REQUIREMENT
Look over the lines below. Report each one that includes the string "arrows".

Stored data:
-*-
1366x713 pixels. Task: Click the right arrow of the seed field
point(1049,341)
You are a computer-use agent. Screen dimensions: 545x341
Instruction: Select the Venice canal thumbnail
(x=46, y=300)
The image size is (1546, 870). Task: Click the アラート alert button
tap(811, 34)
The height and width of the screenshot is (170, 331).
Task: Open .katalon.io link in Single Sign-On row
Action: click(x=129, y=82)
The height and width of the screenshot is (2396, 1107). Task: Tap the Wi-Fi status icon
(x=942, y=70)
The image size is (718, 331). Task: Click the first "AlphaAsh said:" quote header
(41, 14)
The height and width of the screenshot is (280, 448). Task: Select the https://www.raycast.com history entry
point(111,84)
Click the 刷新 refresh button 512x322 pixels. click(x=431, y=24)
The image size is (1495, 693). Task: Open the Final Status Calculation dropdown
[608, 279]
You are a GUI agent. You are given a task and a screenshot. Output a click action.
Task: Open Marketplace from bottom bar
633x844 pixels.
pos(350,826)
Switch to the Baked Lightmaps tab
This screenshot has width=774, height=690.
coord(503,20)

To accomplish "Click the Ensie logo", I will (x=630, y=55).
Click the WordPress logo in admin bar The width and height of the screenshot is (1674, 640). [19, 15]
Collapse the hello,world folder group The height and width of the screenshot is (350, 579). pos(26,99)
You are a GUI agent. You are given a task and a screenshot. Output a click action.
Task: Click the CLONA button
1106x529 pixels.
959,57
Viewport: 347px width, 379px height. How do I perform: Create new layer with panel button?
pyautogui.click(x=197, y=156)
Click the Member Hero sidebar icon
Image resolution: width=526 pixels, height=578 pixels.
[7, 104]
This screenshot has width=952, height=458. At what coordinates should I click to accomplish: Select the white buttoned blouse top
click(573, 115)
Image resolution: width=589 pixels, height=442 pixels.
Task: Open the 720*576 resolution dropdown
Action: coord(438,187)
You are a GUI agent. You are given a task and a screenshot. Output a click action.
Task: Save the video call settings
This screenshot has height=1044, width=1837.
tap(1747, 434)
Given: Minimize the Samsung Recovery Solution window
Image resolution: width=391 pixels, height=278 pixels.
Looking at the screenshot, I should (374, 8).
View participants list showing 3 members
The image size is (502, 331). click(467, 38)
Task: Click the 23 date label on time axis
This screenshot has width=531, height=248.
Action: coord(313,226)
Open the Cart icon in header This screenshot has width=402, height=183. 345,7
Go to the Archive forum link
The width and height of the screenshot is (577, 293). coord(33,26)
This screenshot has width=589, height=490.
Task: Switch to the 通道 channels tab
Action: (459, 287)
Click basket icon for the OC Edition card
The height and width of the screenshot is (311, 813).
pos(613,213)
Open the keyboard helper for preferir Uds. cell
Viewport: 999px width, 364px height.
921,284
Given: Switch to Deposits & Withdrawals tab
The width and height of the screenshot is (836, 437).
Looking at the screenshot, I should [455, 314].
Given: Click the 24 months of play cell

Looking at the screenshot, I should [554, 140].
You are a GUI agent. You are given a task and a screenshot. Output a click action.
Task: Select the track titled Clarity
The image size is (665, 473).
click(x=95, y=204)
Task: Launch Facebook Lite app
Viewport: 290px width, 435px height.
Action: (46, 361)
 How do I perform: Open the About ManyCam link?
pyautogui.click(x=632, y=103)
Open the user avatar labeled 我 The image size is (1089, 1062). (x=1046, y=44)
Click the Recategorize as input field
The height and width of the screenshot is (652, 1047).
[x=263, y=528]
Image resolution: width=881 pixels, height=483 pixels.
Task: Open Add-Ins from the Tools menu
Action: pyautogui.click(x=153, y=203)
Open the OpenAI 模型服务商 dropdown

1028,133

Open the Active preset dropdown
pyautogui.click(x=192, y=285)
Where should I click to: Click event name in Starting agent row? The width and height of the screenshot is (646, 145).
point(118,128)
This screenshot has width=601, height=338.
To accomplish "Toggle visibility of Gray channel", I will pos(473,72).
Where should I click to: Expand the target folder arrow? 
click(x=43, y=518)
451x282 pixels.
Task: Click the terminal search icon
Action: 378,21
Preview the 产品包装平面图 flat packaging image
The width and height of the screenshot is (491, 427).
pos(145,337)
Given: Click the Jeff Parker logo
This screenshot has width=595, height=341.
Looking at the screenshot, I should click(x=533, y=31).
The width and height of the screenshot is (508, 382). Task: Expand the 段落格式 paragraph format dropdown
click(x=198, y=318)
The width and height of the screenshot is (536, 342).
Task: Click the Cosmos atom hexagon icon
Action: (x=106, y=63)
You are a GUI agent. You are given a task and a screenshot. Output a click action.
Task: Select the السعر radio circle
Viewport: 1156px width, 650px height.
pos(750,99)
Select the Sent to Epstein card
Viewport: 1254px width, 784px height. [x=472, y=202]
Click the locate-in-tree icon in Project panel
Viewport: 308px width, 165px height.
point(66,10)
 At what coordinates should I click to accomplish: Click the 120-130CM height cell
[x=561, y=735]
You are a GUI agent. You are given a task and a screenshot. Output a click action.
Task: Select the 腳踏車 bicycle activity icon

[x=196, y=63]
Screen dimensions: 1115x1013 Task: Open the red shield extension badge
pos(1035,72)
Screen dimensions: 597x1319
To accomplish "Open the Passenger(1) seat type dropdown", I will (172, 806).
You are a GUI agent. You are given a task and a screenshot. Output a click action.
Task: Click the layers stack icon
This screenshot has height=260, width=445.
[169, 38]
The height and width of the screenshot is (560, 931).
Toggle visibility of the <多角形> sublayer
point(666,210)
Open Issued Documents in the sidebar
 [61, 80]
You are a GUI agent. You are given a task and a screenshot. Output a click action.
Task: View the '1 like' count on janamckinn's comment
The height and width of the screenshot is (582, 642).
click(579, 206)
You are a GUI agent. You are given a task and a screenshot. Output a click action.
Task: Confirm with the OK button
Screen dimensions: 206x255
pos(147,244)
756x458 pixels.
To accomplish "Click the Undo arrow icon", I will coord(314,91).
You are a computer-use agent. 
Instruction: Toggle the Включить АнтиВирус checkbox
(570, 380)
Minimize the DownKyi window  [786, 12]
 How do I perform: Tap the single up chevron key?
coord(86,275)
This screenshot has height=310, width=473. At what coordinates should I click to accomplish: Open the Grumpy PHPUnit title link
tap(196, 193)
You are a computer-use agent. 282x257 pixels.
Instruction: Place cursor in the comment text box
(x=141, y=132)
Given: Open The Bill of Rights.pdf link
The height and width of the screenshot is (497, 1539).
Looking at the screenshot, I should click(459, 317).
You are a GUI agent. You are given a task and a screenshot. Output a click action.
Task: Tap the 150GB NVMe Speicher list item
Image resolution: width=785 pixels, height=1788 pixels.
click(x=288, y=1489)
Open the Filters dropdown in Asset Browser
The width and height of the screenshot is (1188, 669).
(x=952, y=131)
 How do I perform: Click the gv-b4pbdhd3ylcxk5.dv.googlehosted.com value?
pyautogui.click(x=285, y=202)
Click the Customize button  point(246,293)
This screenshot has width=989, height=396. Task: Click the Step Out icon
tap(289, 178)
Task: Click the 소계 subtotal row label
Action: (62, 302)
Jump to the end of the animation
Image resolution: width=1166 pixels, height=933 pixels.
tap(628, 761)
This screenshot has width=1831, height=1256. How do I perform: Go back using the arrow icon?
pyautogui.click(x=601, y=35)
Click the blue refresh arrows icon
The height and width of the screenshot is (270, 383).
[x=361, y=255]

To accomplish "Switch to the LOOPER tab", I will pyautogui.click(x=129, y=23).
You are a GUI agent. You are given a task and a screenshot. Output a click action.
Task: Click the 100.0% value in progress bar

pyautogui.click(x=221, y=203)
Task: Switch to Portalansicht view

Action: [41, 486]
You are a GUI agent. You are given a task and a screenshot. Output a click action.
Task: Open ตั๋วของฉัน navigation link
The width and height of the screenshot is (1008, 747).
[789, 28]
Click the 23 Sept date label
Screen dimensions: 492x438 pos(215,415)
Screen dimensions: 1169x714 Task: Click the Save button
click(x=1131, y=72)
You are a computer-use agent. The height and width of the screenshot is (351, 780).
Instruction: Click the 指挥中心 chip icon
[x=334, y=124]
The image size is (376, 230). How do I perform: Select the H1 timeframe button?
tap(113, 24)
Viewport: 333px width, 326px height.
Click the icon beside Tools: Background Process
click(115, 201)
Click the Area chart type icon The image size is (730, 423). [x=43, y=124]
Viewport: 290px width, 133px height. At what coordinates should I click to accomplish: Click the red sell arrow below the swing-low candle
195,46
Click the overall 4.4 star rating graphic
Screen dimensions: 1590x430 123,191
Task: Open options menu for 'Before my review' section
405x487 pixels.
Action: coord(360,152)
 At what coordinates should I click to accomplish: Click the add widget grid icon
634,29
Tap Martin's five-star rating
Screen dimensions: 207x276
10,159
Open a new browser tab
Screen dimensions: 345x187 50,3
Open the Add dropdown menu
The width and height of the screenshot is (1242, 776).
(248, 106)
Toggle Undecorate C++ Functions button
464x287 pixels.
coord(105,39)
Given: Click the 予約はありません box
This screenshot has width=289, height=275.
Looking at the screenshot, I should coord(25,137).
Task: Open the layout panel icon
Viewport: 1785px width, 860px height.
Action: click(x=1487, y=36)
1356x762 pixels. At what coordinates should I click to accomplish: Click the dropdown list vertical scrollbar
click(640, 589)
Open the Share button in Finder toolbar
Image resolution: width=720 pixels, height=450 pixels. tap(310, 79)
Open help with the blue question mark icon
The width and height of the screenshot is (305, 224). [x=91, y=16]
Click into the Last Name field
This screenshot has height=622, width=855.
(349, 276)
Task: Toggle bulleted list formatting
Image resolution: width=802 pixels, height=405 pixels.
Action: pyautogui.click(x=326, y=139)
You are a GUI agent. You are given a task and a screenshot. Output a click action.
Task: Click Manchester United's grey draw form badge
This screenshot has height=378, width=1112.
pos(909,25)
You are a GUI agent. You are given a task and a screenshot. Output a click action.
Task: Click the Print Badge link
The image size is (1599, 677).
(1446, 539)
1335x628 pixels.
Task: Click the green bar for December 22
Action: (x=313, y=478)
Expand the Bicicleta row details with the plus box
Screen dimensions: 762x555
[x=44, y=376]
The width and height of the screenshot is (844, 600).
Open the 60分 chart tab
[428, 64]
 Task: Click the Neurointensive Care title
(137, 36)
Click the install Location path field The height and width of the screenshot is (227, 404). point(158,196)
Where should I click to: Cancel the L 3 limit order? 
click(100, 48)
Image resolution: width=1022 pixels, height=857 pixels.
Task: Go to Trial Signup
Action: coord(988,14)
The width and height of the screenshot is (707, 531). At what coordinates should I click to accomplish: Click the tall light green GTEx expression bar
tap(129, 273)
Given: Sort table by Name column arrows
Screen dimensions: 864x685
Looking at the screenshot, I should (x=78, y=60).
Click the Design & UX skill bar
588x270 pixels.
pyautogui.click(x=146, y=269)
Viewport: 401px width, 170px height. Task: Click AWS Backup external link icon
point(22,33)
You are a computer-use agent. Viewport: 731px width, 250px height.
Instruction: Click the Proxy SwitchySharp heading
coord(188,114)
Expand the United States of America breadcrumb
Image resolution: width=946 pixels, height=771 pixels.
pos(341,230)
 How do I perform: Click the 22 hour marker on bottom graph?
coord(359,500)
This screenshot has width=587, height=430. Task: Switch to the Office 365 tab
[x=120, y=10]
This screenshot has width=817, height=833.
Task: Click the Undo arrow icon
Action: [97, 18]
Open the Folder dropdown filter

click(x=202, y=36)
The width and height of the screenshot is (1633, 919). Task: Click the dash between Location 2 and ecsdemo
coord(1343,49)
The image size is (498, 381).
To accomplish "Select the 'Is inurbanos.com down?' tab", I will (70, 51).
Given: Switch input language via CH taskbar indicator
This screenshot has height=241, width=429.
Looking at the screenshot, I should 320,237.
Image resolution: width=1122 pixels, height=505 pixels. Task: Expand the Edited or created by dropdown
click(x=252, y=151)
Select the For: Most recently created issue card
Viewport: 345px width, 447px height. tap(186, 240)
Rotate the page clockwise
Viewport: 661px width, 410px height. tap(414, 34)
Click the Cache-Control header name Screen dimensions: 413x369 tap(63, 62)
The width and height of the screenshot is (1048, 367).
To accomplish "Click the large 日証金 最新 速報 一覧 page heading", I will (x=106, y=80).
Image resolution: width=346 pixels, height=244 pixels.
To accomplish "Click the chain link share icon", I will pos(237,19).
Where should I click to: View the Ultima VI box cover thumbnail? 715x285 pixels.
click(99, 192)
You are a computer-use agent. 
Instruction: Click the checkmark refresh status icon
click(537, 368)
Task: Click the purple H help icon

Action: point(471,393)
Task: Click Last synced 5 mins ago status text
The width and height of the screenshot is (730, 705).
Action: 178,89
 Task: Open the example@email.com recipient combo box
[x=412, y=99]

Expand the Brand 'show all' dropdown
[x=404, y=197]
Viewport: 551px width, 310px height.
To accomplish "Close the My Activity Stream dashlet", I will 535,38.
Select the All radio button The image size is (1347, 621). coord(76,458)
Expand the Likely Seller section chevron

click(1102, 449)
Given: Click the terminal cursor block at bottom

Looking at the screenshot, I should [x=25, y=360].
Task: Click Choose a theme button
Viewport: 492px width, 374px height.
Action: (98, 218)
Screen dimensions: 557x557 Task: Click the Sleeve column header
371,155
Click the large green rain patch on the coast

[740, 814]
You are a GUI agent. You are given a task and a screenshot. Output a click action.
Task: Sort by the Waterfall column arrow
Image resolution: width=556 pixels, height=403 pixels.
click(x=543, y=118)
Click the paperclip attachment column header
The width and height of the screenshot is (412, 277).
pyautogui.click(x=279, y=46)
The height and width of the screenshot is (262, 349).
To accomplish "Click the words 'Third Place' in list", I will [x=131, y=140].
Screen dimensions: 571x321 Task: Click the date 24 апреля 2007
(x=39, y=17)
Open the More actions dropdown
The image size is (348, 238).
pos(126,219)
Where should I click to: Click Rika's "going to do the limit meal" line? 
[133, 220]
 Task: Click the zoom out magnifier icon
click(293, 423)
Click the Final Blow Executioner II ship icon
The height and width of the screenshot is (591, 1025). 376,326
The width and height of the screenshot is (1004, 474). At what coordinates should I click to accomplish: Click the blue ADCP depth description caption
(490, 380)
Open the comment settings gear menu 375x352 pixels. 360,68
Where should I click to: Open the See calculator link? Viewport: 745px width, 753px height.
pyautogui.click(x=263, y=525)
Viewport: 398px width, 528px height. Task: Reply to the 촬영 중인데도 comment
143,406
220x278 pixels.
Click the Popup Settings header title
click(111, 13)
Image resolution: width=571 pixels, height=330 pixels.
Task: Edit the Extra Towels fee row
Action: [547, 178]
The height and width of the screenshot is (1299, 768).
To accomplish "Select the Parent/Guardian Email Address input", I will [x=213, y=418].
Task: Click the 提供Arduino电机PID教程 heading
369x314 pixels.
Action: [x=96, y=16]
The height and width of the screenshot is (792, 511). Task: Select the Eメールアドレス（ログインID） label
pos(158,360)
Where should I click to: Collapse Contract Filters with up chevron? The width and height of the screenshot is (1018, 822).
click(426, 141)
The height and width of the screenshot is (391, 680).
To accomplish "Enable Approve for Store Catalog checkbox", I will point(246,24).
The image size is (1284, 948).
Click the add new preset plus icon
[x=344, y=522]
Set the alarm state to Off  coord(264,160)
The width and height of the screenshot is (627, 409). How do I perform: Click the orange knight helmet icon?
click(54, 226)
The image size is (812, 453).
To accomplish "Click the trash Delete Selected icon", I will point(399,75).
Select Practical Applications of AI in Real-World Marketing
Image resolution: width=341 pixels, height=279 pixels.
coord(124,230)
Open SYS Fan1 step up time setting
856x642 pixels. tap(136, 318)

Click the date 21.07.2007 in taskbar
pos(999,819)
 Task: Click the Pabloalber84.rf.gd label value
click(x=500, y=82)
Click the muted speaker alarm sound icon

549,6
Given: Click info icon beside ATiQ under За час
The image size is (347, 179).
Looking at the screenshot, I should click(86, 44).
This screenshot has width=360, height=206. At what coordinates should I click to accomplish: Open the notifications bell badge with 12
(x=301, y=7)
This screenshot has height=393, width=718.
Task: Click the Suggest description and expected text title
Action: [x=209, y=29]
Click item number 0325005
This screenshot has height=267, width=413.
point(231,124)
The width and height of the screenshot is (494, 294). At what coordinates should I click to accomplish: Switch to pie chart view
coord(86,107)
-*-
SOLUTION TO THIS TASK
Click the blue refresh arrows icon
Given: Sort table by Name column arrows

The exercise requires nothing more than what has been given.